◆ **BLOCCO DI TESTO**:
● ● ● ●

Venezuela. Maduro tassa le transazioni in dollari

di Paolo Menchi

La dollarizzazione del Venezuela è un fenomeno di cui si è già parlato molto e consiste nell’uso parallelo della moneta americana con la moneta locale, svalutata dall’inflazione che, seppur in diminuzione, è sempre alta, visto che se è vero che non c’è più il tasso di oltre il 100% mensile, presenta comunque un valore annuo elevatissimo.
Secondo un’inchiesta realizzata lo scorso anno in dieci città, è risultato che nelle tre capitali di altrettanti stati, ben il 90 % delle transazioni è stato effettuato in divisa straniera, percentuale che si abbassa fino circa il 70% se si considerano anche le città più piccole.
Ormai a Caracas, ma non solo, nei negozi, anche nelle panetterie o nei bar, viene esposto il prezzo in dollari, decisamente non economico, se si pensa ad esempio che un toast può costare 5 dollari o un caffè con pasta oltre due.

● ● ● ●

◆ **MATERIALE FORNITO**:

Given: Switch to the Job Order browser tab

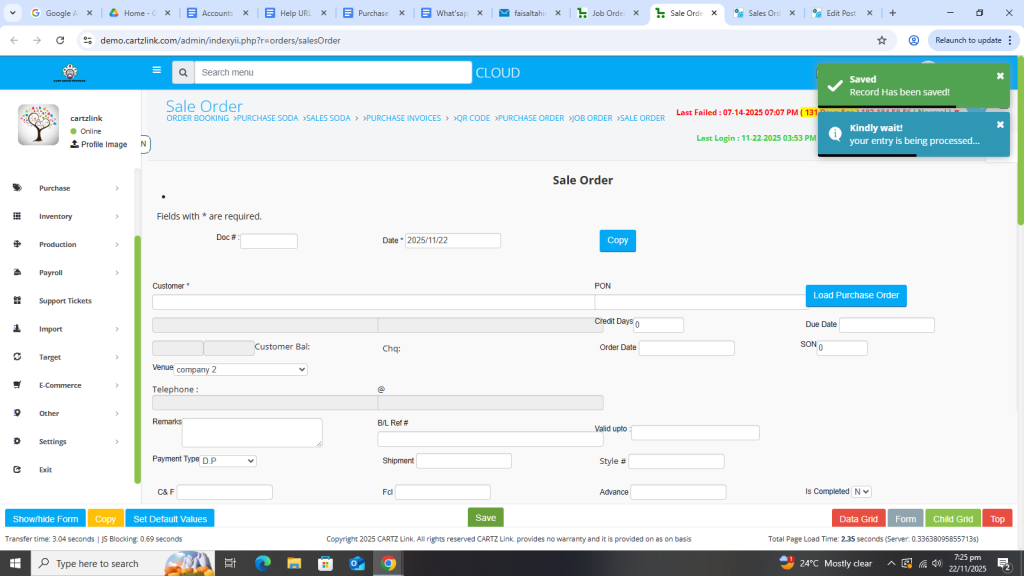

● ● ● ●

◆ **COMPITO RICHIESTO**: Nel testo sul Venezuela, riscrivi il tratto da "Venezuela. Maduro tassa" fino a "valore annuo elevatissimo.", cambiando "moneta americana" in "valuta statunitense".

◆ **RISULTATO**:
Venezuela. Maduro tassa le transazioni in dollari

di Paolo Menchi

La dollarizzazione del Venezuela è un fenomeno di cui si è già parlato molto e consiste nell’uso parallelo della valuta statunitense con la moneta locale, svalutata dall’inflazione che, seppur in diminuzione, è sempre alta, visto che se è vero che non c’è più il tasso di oltre il 100% mensile, presenta comunque un valore annuo elevatissimo.